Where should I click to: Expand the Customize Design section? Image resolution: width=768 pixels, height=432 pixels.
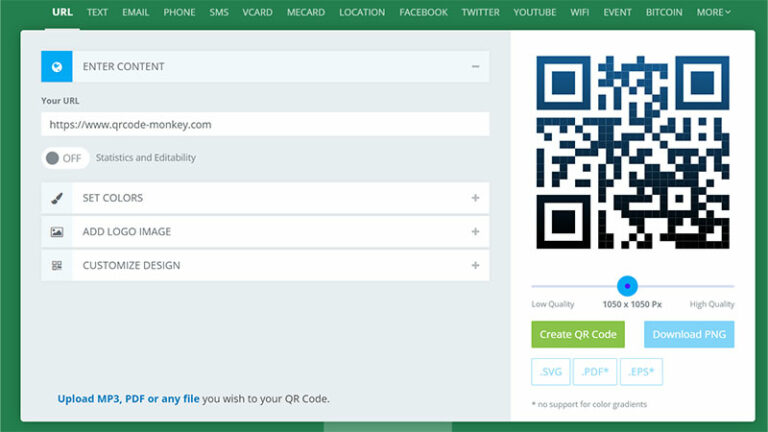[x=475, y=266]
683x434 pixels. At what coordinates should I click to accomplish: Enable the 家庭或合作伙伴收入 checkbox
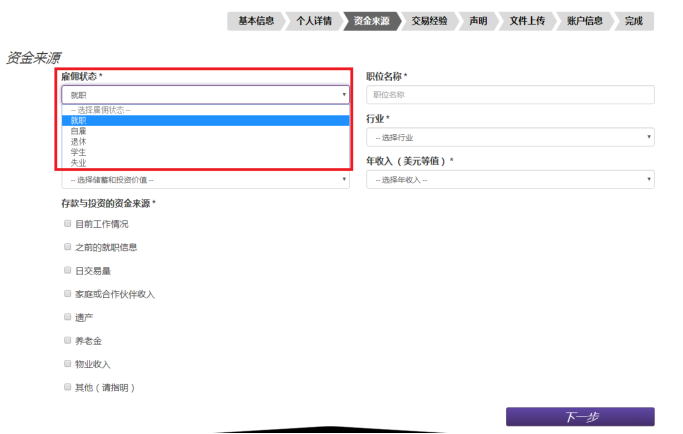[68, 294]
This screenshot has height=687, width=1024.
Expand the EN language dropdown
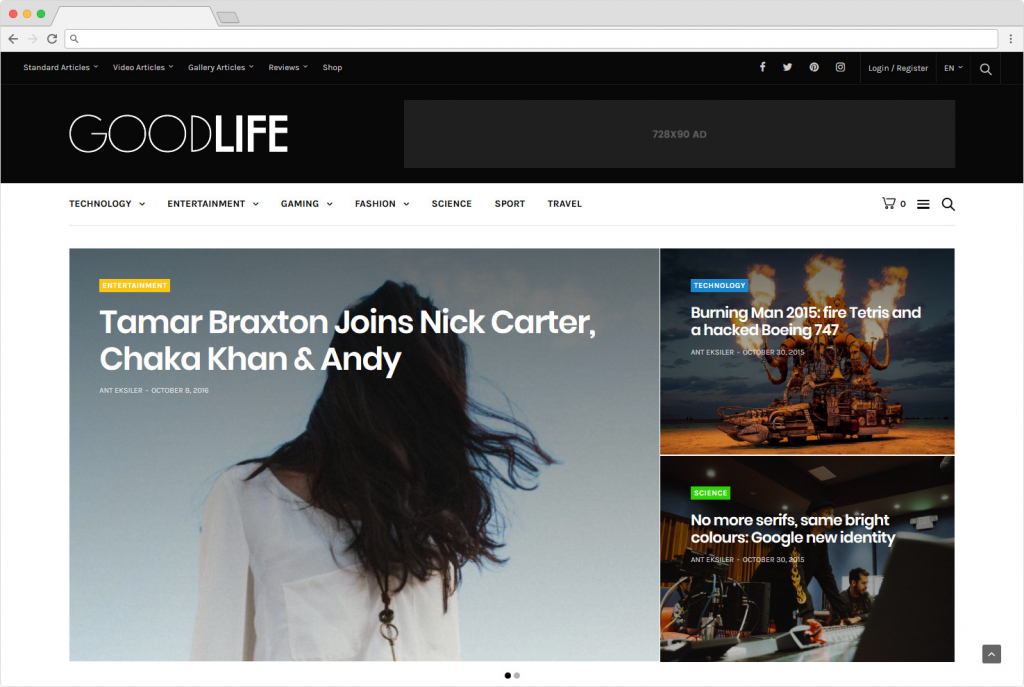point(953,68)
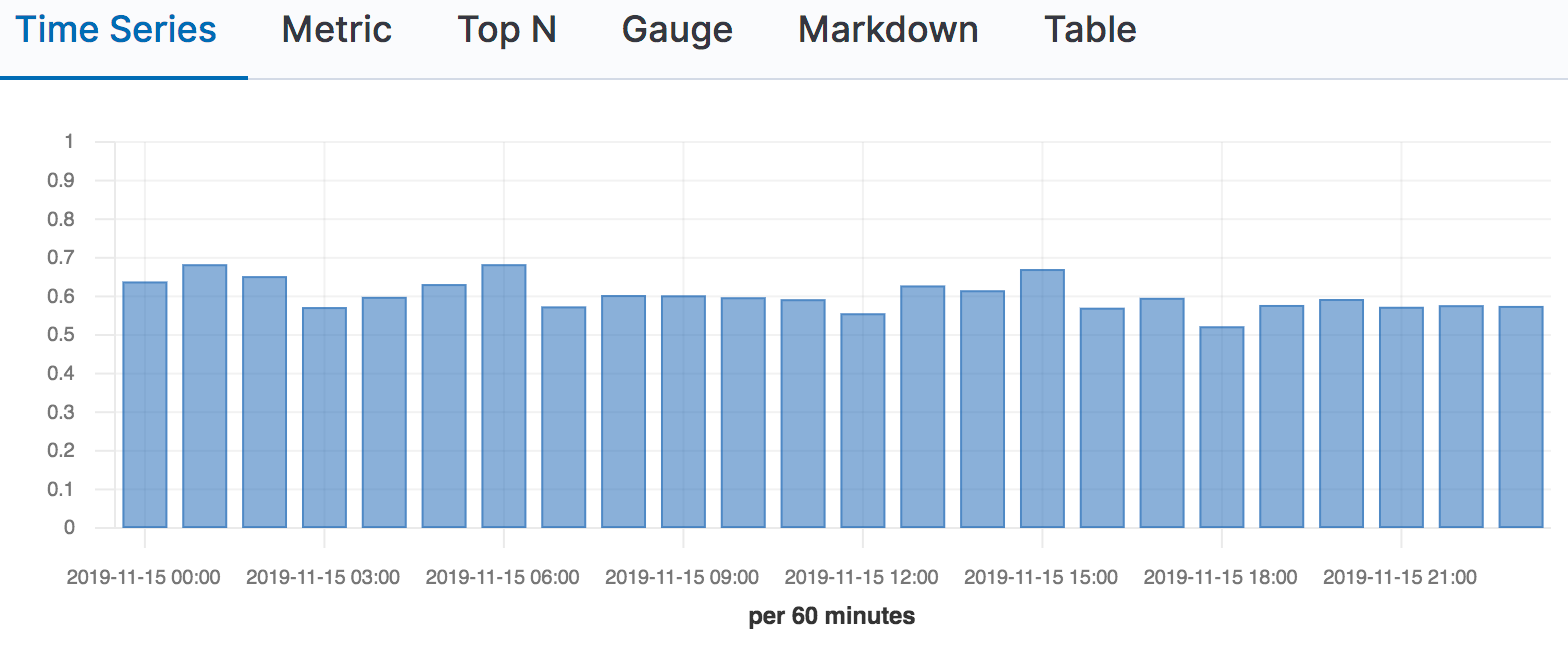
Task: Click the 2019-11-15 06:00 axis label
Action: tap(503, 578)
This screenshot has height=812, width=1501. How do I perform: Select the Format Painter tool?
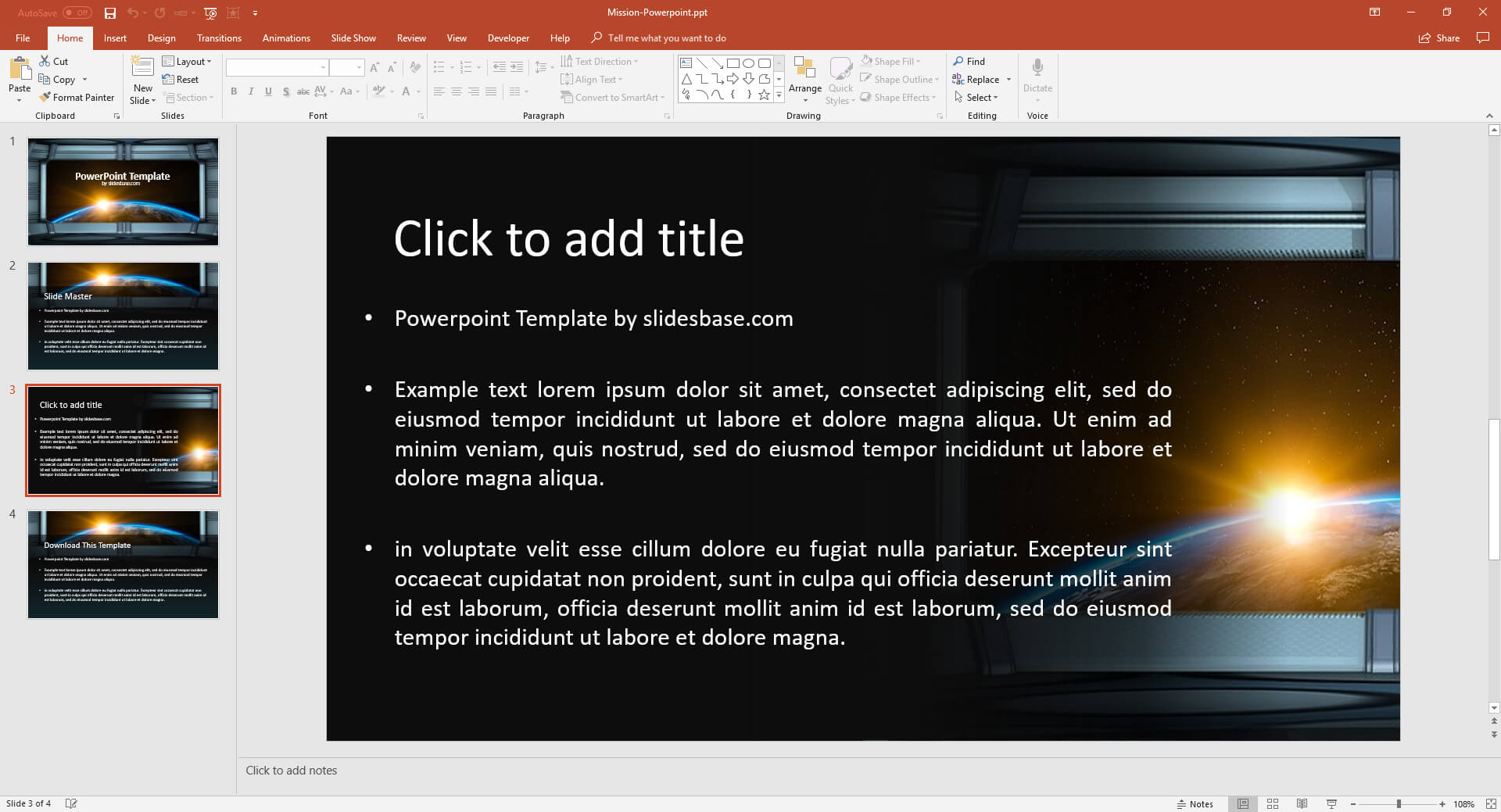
--
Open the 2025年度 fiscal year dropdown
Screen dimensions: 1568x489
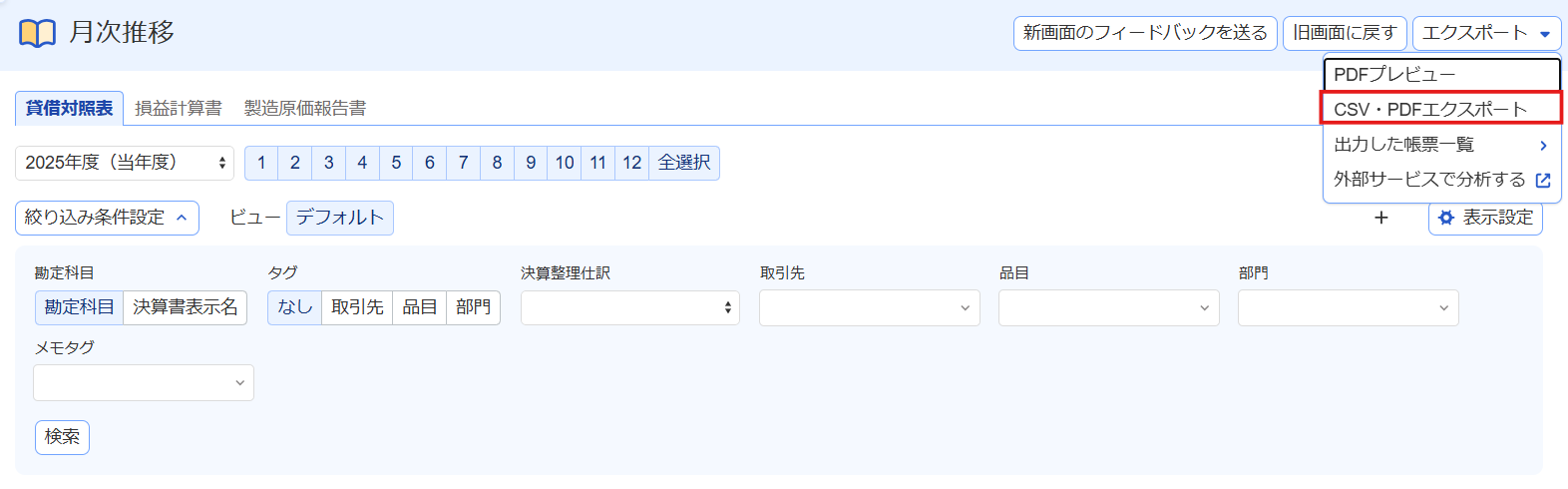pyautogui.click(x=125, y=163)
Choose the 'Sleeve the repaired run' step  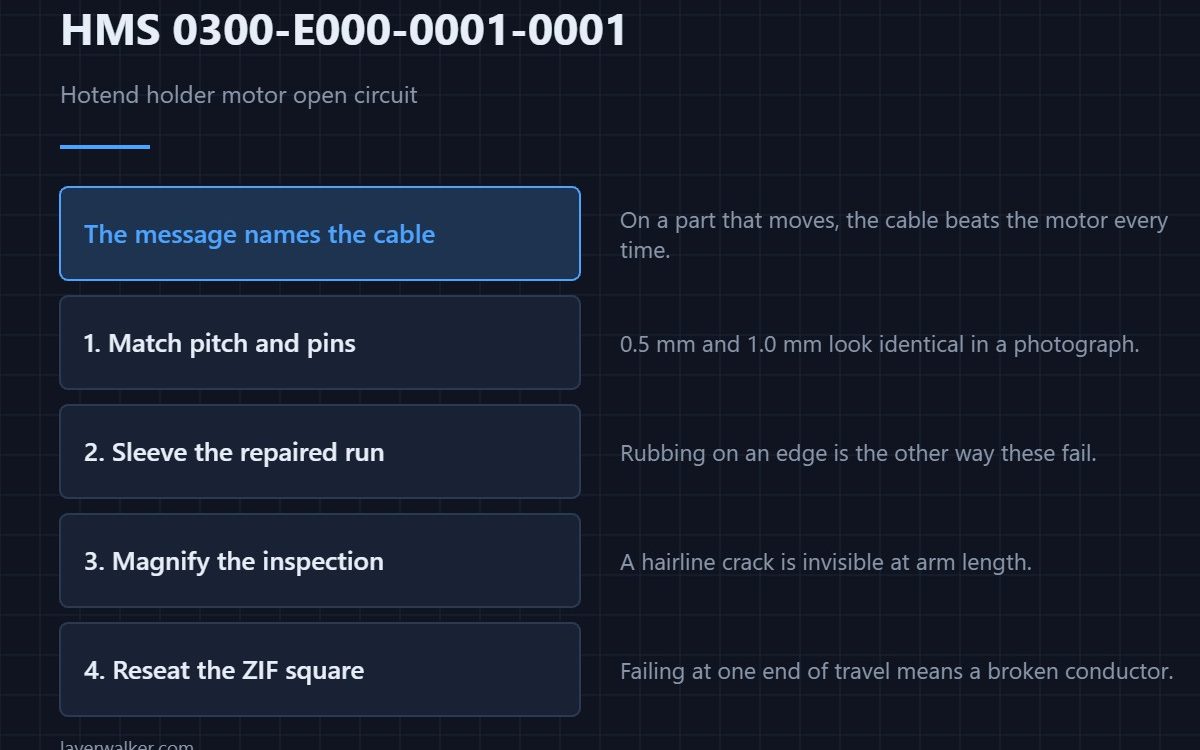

• Task description: Beginning at the line above that contains "This screenshot has height=687, width=1024.", repeat each line exactly through the one that contains "This screenshot has height=812, width=1501.", and leave out the pictures.

• Exercise output:
This screenshot has height=687, width=1024.
Expand the EN language dropdown
point(953,68)
Task: Click the 2019-11-15 06:00 axis label
Action: tap(503, 578)
This screenshot has height=812, width=1501. How do I perform: Select the Format Painter tool?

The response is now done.